● **Yapılacak işler**
a) Ahmet Altan'ın cezaevi yazısında "Yaz boyunca onların" ifadesinden "çırpıntılarıyla kavgaya tutuşurlardı." ifadesine kadar uzanan kısmı aynen yineleyin.
b) Ahmet Altan'ın cezaevi yazısını kaldığı yerden sürdürün.

● **Alıntı metin**
******************************

Romanya Haber

Yazar Ahmet Altan, Cumhuriyet’e Yazdı: Günler ve Mevsimler Akıyor, Hep Aynı On Metrekarenin İçindeyim

23 aydır Silivri Cezaevi’nden olan ve yazdığı yazılardan dolayı ağırlaştırılmış müebbet hapis cezasına çarptırılan gazeteci-yazar Ahmet Altan, Cumhuriyet Kitap için bir yazı kaleme aldı. Altan, “Günler ve mevsimler akıyor. Ben duruyorum. Hep aynı on metrekarenin içindeyim” ifadesini kullandı.
Eski Taraf Gazetesi Genel Yayın Yönetmeni Ahmet Altan, “Geçen yıl bugünlerde hücrenin duvarına asılı takvimde “leyleklerin göçü” yazıyordu, gerçekten de o günlerde sivri gagalar, geniş kanatlar süzülüp geçti üstümüzden” dedi.
“Günler ve mevsimler akıyor. Ben duruyorum. Hep aynı on metrekarenin içindeyim” diyen Hakan, sözlerine şöyle devam etti:
“Bütün canlıların sürekli hareket ettiği, bir yerden bir yere gittiği bir dünyada hiç hareket etmeden hep aynı yerde durmak: Hapishane bu demek. İnsanlar, bir yerden bir yere giderek, hep hareket ederek zamanın ve hayatın hareketiyle bir uyum sağlarlar. Durduğunda bu uyum bozulur.”
Altan’ın Cumhuriyet Kitap’ta yayımlanan yazısı şöyle:
Göçmen kuşlar gittiler.
Avlu sessizleşti.
O koyu sessizlikle birlikte sanki biraz daha daraldı, duvarları biraz daha yükseldi.
Yaz boyunca onların çılgın ötüşleriyle uyanmaya alışmıştım. Güneş doğarken başlarlar, karanlık çökene kadar hiç durmadan tükenmeyen bir neşeyle öterlerdi. Oğlanlar kızlara hediyeler taşırdı: Otlar, çiçekler, böcekler, meyve parçaları. Birbirlerine kur yaparlardı. Sık sık oğlanlar kanat çırpıntılarıyla kavgaya tutuşurlardı.
Aniden yok oldular.
Tek bir cılız kuş kaldı. Avlunun üstündeki kafeste öyle duruyor. Hiç ötmüyor.
Onun neden gitmediğini bilmiyorum. Belki gücü yoktu, belki de başka bir kabileye aitti.
Birkaç güne kadar avlunun üstündeki “bir avuç gökyüzünden” leylek sürülerinin geçtiğini de göreceğim.
Geçen yıl bugünlerde hücrenin duvarına asılı takvimde “leyleklerin göçü” yazıyordu, gerçekten de o günlerde sivri gagalar, geniş kanatlar süzülüp geçti üstümüzden.
Günler ve mevsimler akıyor.
Ben duruyorum.
Hep aynı on metrekarenin içindeyim.
Bütün canlıların sürekli hareket ettiği, bir yerden bir yere gittiği bir dünyada hiç hareket etmeden hep aynı yerde durmak: Hapishane bu demek.

******************************

● **Veri satırları**
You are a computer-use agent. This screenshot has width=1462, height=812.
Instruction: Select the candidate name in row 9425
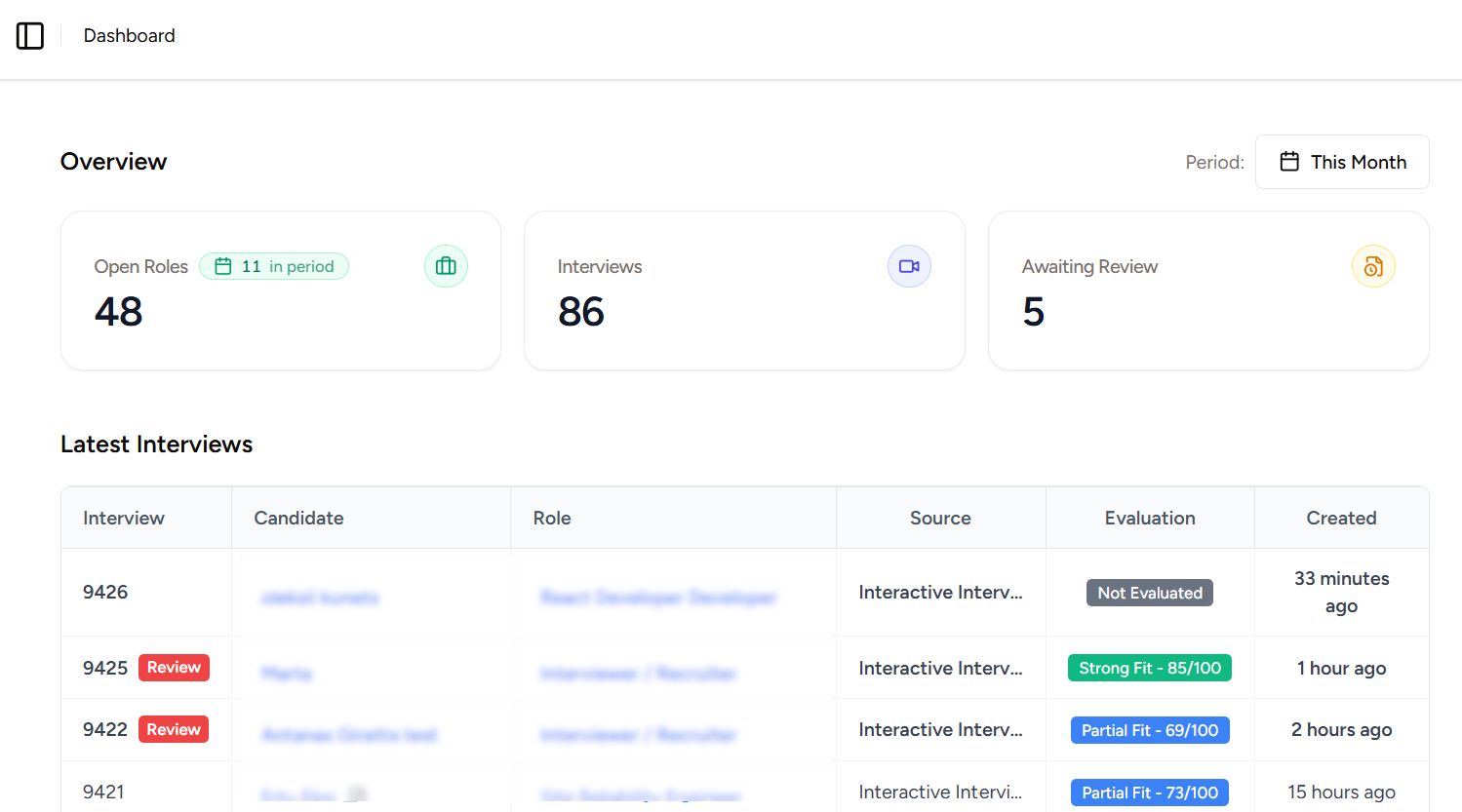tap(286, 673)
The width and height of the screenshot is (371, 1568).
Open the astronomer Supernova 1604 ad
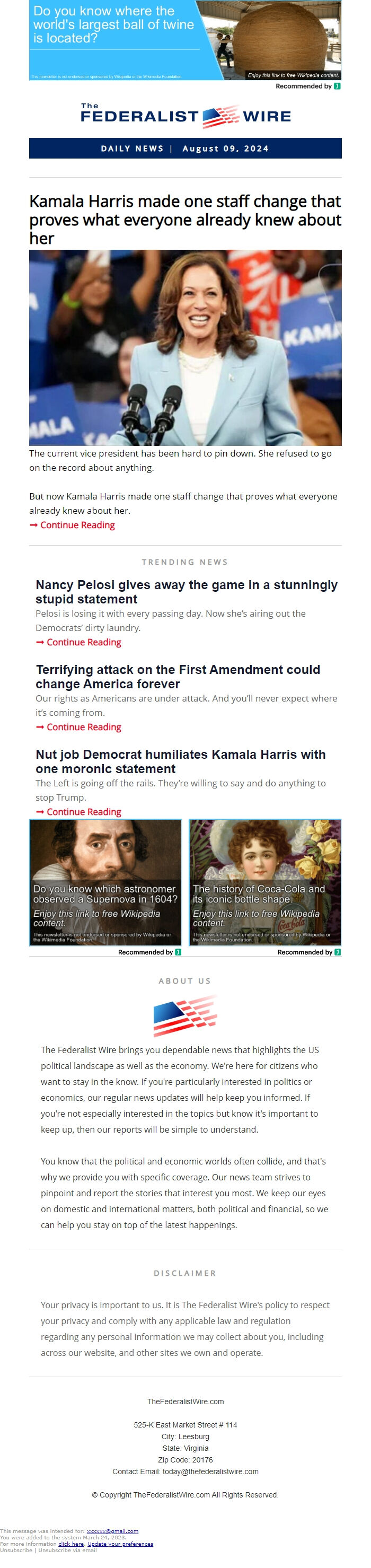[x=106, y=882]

******************************

● **Görevlere göre yanıtlar**
a)
Yaz boyunca onların çılgın ötüşleriyle uyanmaya alışmıştım. Güneş doğarken başlarlar, karanlık çökene kadar hiç durmadan tükenmeyen bir neşeyle öterlerdi. Oğlanlar kızlara hediyeler taşırdı: Otlar, çiçekler, böcekler, meyve parçaları. Birbirlerine kur yaparlardı. Sık sık oğlanlar kanat çırpıntılarıyla kavgaya tutuşurlardı.

b)
İnsanlar, bir yerden bir yere giderek, hep hareket ederek zamanın ve hayatın hareketiyle bir uyum sağlarlar. Durduğunda bu uyum bozulur.
Zamanla ve hayatla birlikte akmazsın.
Hayat ve zaman senin üstüne doğru kararıp köpürerek akar, seni taş bir duvara sıkıştırır.
Biz gençken, bir sorun karşısında yeterli direnci gösteremediğimizde, mücadele edemediğimizde, kırılganlaştığımızda babam öfkeyle sedeflenmiş bir enerjiyle “boğayı” derdi, “boynuzlarından tutup devireceksin.”
“Boğa” hayattı.
Seni bir hücreye kapattıklarında o daracık odanın içinde o geniş omuzlu, iri kaslı “boğanın” da karşısında durduğunu, keskin ve sivri boynuzlarını karnına dayadığını hissedersin.
Hareket edecek, kımıldayacak bir yer yoktur.
Boğayı nasıl boynuzlarından tutup devireceksin?
Yenilecek misin?
Tam da seni oraya kapatanların istediği gibi boğanın seni paramparça etmesine izin mi vereceksin?
Bu sorular karşına çıktığında bir gerçeği keşfedersin:
Hareket etmen gerekir.
Ama nasıl?
İşte böyle dar bir yerde bu sorunun cevabını aradığında, hareket ederken, bir yerden bir yere gidip gelirken belli belirsiz sezdiğin ama genellikle pek üstünde durmadığın kendinle ilgili bir çelişkiyi, doğuştan sahip olduğun mucizeyi kavrarsın.
İnsanların güçsüz, çaresiz, yetenekleri sınırlı, açgözlü ve arsız bir bedeni vardır.
O bedeni alıp bir hücreye kapattıklarında karşısındaki engelleri aşamaz, kilitli kapıları açamaz, parmaklıkların arasından geçemez, duvarların üstünden uçamaz.
O bedenin, zamanı “nerede” geçireceğine bir başka irade karar verebilir.
“Hapishane” dendiğinde, bedenlerinin bu zayıflığını bilen insanlar bu yüzden korkarlar.
Hareket edememe ihtimali onları delicesine korkutur.
Binlerce yıldır insanın içine kök salan bu korkunun yarattığı baş dönmesi, bizim zayıf bedenimizin yanında sahip olduğumuz muhteşem gücümüzü fark etmemizi engeller.
Benim zamanımı “nerede” geçireceğime karar verecek birileri hep vardır, peki benim zamanımı “nasıl” geçireceğime karar verebilecek herhangi bir insan, bir irade, bir güç var mıdır?
Bunun cevabı beni hapishanede bile gülümsetir.
Öyle bir güç yoktur.
İnsanın zamanını “nerede” geçirdiği o zavallı bedeniyle ilgilidir, “nasıl” geçirdiği ise o bedenin aksine tanrısal bir güce, sınırsızlığa, yaratıcılığa sahip zihniyle ve hayalgücüyle ilgilidir.
Hayalgücünüzün imparatorluğunda şöyle bir dolaşın, o bereketli topraklarda Tanrı Zeus’un ya da Tanrıça Hera’nın yapıp da sizin yapamayacağınız ne var?
Hiçbir şey.
Onların yapabildiği her şeyi siz de yapabilirsiniz.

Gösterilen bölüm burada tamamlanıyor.